Chapitre 30 — Section 1

Introduction

Le premier Commandement, que nous venons d’expliquer, et qui nous ordonne de rendre à Dieu un culte saint et plein de respect, renferme nécessairement le Commandement dont nous avons à parler maintenant, et qui est le second. Qui veut être honoré, en effet, veut par là -même qu’on parle de lui avec une déférence parfaite, et il défend même le contraire. C’est ce que nous indiquent clairement ces paroles du Seigneur dans Malachie :1 « Le fils doit honorer son père, et le serviteur son maître ; si donc Je suis votre Père, où sont les honneurs qui me sont dûs ? » Mais Dieu, pour nous faire comprendre la grandeur du devoir qu’Il nous impose ici, a voulu nous prescrire, sur l’honneur qui doit environner la sainteté de son, nom divin, un précepte spécial, et qu’Il a exprimé en termes très clairs et très formels. Et cette raison doit suffire pour montrer au Pasteur que ce n’est pas assez de parler de ce Commandement d’une manière générale, mais qu’il faut au contraire s’y arrêter assez longtemps, afin de pouvoir donner aux Fidèles les explications particulières claires et précises dont ils ont besoin. Et il ne peut apporter à ce travail trop de diligence et de zèle, puisque, malheureusement, il est des hommes tellement aveuglés par l’erreur, qu’ils
ne craignent pas de maudire Celui que les Anges glorifient. Loin d’être retenus par la Loi donnée par Dieu Lui-même, ils ont l’audace et la témérité d’avilir la Majesté divine par leurs blasphèmes de tous les jours, et presque de tous les instants. Qui ne voit en effet qu’on affirme tout avec serment ? qu’on met des imprécations et des exécrations partout ? Presque tous ceux qui vendent, qui achètent, ou qui traitent quelque affaire, ont recours au serment, et prennent mille fois en vain le nom du Seigneur, même dans les choses les plus légères et les plus frivoles. C’est donc un véritable devoir pour le Pasteur de redoubler de soin et de zèle, afin de rappeler souvent aux Fidèles combien ce crime est énorme et détestable.

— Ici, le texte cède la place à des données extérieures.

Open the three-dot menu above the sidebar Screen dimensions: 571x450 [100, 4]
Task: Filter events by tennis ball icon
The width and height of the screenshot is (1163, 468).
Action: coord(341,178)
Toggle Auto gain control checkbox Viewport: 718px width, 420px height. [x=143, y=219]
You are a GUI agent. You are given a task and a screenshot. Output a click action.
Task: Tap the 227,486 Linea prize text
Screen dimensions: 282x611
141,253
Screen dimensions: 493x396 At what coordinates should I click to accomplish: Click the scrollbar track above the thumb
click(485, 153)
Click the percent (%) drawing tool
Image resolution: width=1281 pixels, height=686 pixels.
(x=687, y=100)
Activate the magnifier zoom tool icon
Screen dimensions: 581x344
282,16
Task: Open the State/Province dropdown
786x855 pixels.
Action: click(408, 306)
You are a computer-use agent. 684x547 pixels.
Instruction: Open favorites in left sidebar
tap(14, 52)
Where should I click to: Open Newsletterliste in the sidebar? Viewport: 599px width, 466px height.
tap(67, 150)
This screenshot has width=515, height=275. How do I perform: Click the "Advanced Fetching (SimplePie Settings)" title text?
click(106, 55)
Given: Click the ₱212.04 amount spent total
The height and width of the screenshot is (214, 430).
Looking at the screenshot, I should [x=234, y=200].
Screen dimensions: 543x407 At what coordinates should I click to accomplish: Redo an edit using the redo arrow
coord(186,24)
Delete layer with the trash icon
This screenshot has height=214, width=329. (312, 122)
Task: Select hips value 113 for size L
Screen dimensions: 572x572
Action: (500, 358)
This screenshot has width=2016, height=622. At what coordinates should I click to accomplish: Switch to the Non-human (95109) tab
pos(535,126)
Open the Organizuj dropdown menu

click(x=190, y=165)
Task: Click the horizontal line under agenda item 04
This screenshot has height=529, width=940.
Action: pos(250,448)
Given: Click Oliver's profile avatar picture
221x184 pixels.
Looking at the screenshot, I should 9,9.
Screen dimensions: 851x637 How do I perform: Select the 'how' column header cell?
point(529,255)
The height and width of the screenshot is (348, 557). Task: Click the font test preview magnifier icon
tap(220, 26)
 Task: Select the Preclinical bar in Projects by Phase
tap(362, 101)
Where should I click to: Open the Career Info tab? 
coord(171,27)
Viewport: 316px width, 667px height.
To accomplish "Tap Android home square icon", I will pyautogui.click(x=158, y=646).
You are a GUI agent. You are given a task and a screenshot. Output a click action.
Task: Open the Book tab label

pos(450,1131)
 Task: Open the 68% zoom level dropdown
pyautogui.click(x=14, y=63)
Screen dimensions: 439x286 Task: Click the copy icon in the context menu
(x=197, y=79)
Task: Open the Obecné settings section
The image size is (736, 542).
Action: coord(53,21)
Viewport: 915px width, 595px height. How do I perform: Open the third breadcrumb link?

La première chose à faire remarquer dans l’explication de ce précepte c’est que s’il est certaines choses qu’il défend, il en est d’autres qu’il commande, et que les hommes sont obligés d’accomplir. Ces deux points veulent être traités séparément. Et pour que cet enseignement soit plus facile et plus clair, il faut commencer par les choses que la Loi commande, pour parler ensuite de celles qu’elle défend. Or ce qu’elle commande, c’est d’honorer le saint nom de Dieu et de ne jurer par ce nom qu’avec un religieux respect. Ce qu’elle défend, c’est que personne n’ose mépriser ce nom sacré, ne le prenne en vain, et ne jure à faux par Lui, témérairement ou sans motif.